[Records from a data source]
----
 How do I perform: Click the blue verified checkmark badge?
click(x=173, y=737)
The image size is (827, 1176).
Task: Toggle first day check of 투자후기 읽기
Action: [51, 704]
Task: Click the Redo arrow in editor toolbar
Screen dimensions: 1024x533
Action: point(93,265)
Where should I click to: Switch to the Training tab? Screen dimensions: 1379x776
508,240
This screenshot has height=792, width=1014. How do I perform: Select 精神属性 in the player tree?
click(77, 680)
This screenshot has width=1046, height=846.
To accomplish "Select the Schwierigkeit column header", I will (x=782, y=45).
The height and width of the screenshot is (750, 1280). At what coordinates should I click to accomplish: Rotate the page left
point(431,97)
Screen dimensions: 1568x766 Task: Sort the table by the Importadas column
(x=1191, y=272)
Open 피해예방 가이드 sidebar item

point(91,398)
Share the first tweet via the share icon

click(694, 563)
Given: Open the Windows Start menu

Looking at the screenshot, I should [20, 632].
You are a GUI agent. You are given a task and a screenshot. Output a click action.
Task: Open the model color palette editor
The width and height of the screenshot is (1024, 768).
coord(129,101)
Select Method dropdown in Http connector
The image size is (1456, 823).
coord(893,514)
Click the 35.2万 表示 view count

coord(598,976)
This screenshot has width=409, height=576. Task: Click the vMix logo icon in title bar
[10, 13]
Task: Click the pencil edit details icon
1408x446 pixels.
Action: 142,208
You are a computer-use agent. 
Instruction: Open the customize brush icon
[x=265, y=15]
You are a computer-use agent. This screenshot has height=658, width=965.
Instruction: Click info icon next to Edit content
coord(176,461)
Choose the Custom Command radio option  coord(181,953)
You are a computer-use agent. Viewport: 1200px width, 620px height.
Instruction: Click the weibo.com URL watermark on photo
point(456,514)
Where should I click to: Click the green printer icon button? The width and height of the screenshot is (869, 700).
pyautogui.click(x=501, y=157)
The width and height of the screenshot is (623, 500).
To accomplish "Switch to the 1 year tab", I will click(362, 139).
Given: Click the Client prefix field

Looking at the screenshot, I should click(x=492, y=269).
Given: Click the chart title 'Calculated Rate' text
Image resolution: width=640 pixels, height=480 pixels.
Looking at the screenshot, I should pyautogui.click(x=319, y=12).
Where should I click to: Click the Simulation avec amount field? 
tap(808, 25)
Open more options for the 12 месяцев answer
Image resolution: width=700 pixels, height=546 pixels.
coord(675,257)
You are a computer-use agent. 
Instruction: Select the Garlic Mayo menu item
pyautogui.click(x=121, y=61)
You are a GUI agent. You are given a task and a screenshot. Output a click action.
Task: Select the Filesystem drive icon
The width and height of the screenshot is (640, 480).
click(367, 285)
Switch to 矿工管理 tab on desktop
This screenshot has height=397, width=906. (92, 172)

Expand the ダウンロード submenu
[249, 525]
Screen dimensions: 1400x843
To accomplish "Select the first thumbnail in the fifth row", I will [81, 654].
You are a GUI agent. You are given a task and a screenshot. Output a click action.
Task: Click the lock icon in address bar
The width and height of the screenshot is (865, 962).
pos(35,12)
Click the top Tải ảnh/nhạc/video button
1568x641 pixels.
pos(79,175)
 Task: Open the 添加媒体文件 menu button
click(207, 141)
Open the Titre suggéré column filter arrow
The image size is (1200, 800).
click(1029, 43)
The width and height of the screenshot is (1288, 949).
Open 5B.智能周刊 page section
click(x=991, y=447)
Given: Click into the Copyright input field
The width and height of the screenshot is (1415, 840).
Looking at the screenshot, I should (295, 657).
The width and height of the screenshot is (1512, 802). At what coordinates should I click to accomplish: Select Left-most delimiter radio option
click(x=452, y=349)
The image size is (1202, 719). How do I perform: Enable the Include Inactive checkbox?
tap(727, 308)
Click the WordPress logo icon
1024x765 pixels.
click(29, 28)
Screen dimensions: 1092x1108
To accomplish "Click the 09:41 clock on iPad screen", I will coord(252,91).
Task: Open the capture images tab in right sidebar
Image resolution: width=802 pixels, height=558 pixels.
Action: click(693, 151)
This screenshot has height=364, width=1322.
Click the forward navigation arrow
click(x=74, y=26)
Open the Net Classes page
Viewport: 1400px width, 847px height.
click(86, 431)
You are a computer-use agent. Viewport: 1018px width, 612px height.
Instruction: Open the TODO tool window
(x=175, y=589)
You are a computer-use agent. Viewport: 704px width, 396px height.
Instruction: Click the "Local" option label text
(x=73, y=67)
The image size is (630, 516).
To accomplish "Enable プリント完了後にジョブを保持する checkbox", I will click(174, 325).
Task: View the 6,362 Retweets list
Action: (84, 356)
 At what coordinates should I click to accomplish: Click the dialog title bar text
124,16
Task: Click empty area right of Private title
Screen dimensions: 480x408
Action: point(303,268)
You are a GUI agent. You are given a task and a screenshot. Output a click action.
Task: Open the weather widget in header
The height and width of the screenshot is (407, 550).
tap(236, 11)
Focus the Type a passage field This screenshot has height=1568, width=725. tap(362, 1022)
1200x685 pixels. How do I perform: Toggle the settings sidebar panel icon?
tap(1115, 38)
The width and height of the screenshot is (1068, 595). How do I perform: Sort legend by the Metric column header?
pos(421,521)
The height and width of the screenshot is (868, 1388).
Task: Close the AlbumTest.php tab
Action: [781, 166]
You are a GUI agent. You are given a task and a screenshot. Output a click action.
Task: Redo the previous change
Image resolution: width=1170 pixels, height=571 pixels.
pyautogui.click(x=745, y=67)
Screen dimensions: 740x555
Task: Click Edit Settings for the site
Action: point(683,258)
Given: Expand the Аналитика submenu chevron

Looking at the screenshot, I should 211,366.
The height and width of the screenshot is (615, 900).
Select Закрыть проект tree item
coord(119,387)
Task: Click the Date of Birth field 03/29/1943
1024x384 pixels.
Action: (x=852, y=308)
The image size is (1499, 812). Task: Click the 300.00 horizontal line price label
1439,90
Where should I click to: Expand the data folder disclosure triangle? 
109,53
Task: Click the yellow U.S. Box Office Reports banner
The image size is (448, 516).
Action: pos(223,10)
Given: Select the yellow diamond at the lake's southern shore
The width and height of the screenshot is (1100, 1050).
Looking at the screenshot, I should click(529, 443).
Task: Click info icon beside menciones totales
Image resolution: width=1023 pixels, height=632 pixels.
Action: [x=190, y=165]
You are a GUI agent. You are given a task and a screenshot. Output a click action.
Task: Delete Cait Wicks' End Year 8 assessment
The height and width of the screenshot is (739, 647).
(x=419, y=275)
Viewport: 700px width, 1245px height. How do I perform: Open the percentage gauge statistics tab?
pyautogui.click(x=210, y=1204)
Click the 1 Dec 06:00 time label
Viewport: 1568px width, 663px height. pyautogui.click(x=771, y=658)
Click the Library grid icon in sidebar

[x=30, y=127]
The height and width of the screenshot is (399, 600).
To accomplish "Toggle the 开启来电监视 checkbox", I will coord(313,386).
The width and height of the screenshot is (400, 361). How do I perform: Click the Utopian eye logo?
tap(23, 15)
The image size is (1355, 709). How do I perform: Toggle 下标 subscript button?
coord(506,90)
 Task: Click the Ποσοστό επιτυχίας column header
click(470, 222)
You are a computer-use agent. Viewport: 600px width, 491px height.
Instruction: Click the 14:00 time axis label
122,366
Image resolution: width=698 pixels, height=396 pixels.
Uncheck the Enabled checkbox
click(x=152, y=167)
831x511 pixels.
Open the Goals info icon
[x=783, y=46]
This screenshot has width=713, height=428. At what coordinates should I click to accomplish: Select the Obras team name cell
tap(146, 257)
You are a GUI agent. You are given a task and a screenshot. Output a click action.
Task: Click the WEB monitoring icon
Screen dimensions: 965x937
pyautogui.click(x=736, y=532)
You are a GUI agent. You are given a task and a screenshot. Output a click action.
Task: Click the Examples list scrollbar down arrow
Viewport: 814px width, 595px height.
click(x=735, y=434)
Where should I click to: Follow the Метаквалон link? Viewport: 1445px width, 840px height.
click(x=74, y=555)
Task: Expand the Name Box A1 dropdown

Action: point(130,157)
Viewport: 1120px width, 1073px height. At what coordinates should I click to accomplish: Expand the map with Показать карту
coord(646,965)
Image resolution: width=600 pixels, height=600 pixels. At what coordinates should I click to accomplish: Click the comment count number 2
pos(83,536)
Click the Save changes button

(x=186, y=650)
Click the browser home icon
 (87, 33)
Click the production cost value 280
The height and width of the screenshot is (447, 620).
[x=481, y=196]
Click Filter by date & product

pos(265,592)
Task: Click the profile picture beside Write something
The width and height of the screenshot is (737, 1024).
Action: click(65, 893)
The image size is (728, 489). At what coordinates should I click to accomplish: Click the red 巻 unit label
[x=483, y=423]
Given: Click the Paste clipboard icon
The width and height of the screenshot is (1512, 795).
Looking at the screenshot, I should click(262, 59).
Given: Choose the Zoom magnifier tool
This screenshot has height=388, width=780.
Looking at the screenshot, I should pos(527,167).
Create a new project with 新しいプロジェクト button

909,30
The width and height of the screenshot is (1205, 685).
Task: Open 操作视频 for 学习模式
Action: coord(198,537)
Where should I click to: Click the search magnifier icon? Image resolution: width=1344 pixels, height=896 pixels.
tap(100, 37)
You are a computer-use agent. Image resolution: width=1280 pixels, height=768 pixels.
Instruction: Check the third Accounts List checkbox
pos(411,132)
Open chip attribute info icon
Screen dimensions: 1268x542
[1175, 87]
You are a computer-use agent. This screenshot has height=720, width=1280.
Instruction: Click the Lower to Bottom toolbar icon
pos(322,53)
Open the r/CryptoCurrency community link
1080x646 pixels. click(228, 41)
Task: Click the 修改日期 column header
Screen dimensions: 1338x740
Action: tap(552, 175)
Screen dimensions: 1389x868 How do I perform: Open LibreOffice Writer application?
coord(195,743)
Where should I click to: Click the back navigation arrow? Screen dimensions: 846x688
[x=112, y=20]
----
▸ **Action item**
Copy every line in the records above that contains the word "computer".

▸ **Result below**
You are a computer-use agent. 
You are a computer-use agent. This screenshot has height=658, width=965.
You are a computer-use agent. Viewport: 1200px width, 620px height.
You are a computer-use agent. 
You are a computer-use agent. Viewport: 1018px width, 612px height.
You are a computer-use agent. Viewport: 704px width, 396px height.
You are a computer-use agent. Viewport: 600px width, 491px height.
You are a computer-use agent. Image resolution: width=1280 pixels, height=768 pixels.
You are a computer-use agent. This screenshot has height=720, width=1280.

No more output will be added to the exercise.